Staff Writer

Entering its first major collaboration to date, PTC Therapeutics Inc. licensed rights to its preclinical compounds for treating hepatitis C virus infection to Schering-Plough Corp. in a potential $200 million deal.

The companies will work together on the research and discovery needed to advance small-molecule candidates aimed at inhibiting the HCV internal ribosome entry site (IRES)-mediated production of viral proteins. Schering then would be responsible for clinical development and worldwide commercialization.

PTC will receive an up-front payment of $12 million, plus research funding and milestones that could exceed $200 million. On top of that, the South Plainfield, N.J.-based company would be entitled to royalties if a product makes it to the market.

"This is not your regular preclinical deal," said Claudia Hirawat, vice president of corporate development for PTC. "It’s really very large for preclinical compounds of any nature, and is possibly the largest antiviral deal at this stage ever done."

PTC has been working on the HCV program for the last couple of years, and "had this been our only program, we probably would not have partnered it because it’s such an exciting area," she added, but "it was a matter of balancing our pipeline."

The company has three ongoing Phase II trials with its lead compound, PTC124, in genetic disorders, and has started Phase I testing of a second product, PTC299, an anti-angiogenic compound.

"It just made sense to partner with someone who had an established bio-franchise," Hirawat said. "We’re very excited to do this deal with Schering."

Based in Kenilworth, N.J., Schering-Plough has a global market reach in several areas, including hepatitis, as well as its own internal research and development efforts. One of the products advancing through its clinical pipeline is another HCV compound, SCH 503034, a protease inhibitor in Phase II studies in patients with HCV genotype 1 virus who have failed to respond to combination therapy with pegylated interferon and ribavirin.

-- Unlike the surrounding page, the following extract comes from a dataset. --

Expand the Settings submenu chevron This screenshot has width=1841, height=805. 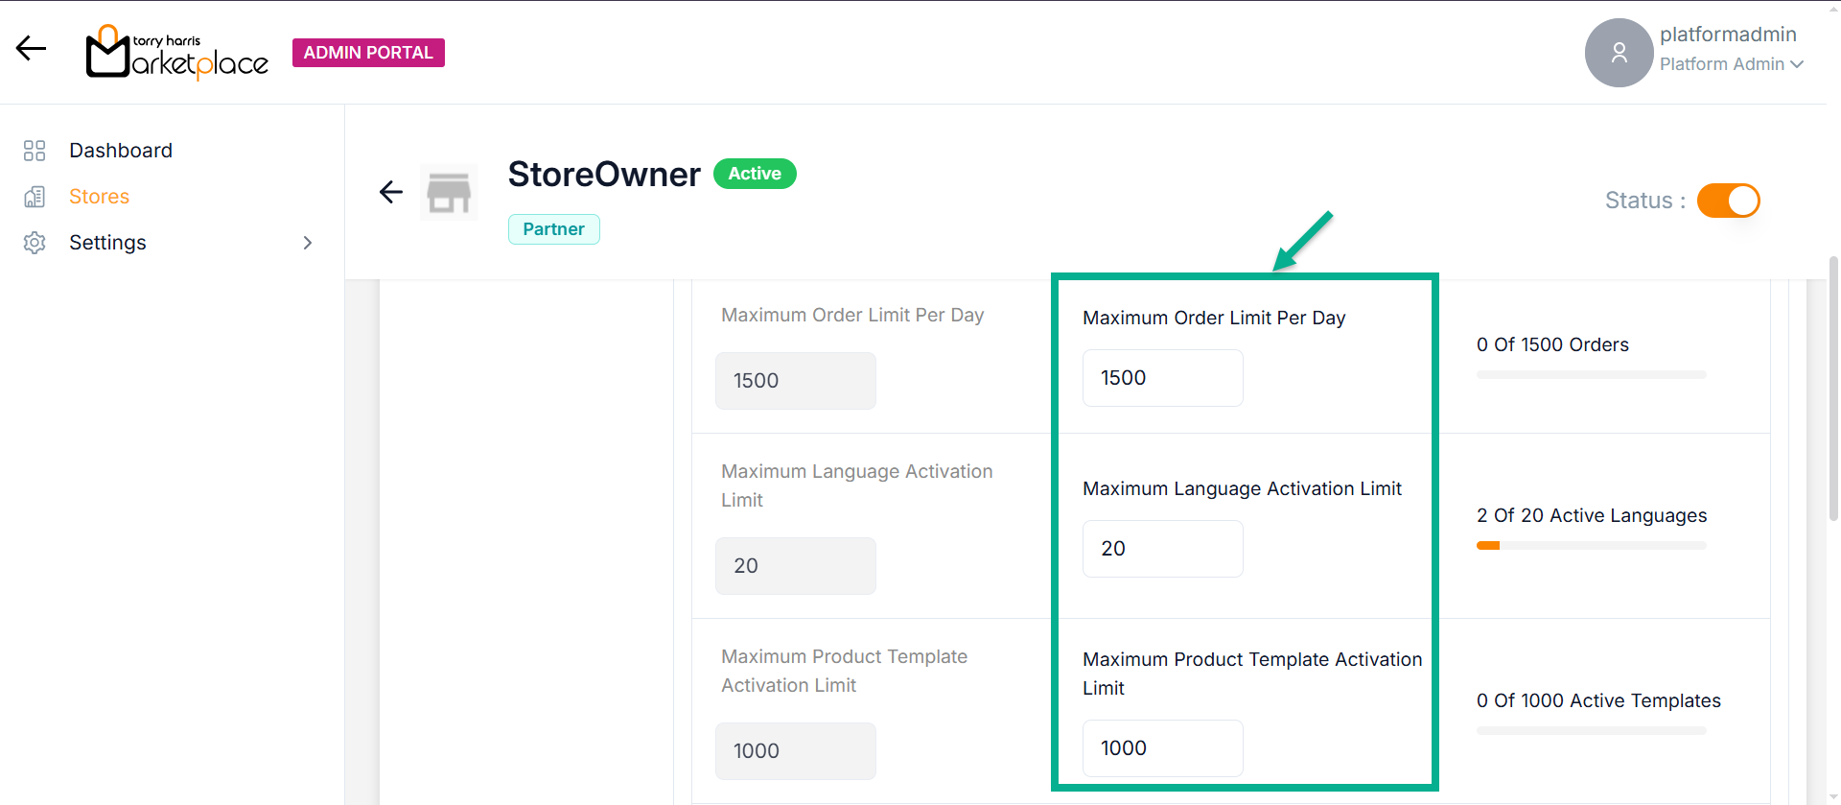(308, 243)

PTC’s HCV program is aimed at the IRES target, which is highly conserved on all HCV genotypes and is involved in the expression of all proteins needed for the virus to replicate. Though other companies have not had success developing drugs against the IRES target, PTC is expecting its small molecules to prove successful because they could minimize the development of drug resistance and, therefore, "play an important role in the treatment of HCV infection caused by any of the known genotypes of the virus," Hirawat told BioWorld Today. "That’s really a significant unmet medical need right now."

Chronic hepatitis C, which can lead to liver disease, affects an estimated 10 million people worldwide.

The HCV program was the third group of compounds identified using the company’s platform technology, the Gene Expression Modulation by Small-molecules (GEMS) system, which targets post-transcriptional control mechanisms.

PTC’s lead product, PTC124, is in proof-of-concept Phase II studies in patients with Duchenne’s muscular dystrophy and cystic fibrosis due to a nonsense mutation. Data are expected by the end of the year.

Characterized by an interruption in the translation process, nonsense mutations result in non-functional proteins and are responsible for causing anywhere from 5 percent to 15 percent of all genetic disorders, and PTC likely will look at expanding the drug into other genetic indications.

At this time, the company is planning to commercialize PTC124 itself. The second product in its pipeline, PTC299, is an oral inhibitor of vascular endothelial growth factor, in Phase I development in cancer.

Late last year, PTC licensed selected compounds from its anti-angiogenesis program to Rochester, N.Y.-based Bausch & Lomb for use in ophthalmology indications, though financial terms of that collaboration were not disclosed.

To date, privately held PTC has raised a total of $139 million in venture capital and grant funding. In its most recent financing, the company pulled in $26.6 million in a private placement in November. (See BioWorld Today, Nov. 11, 2005.)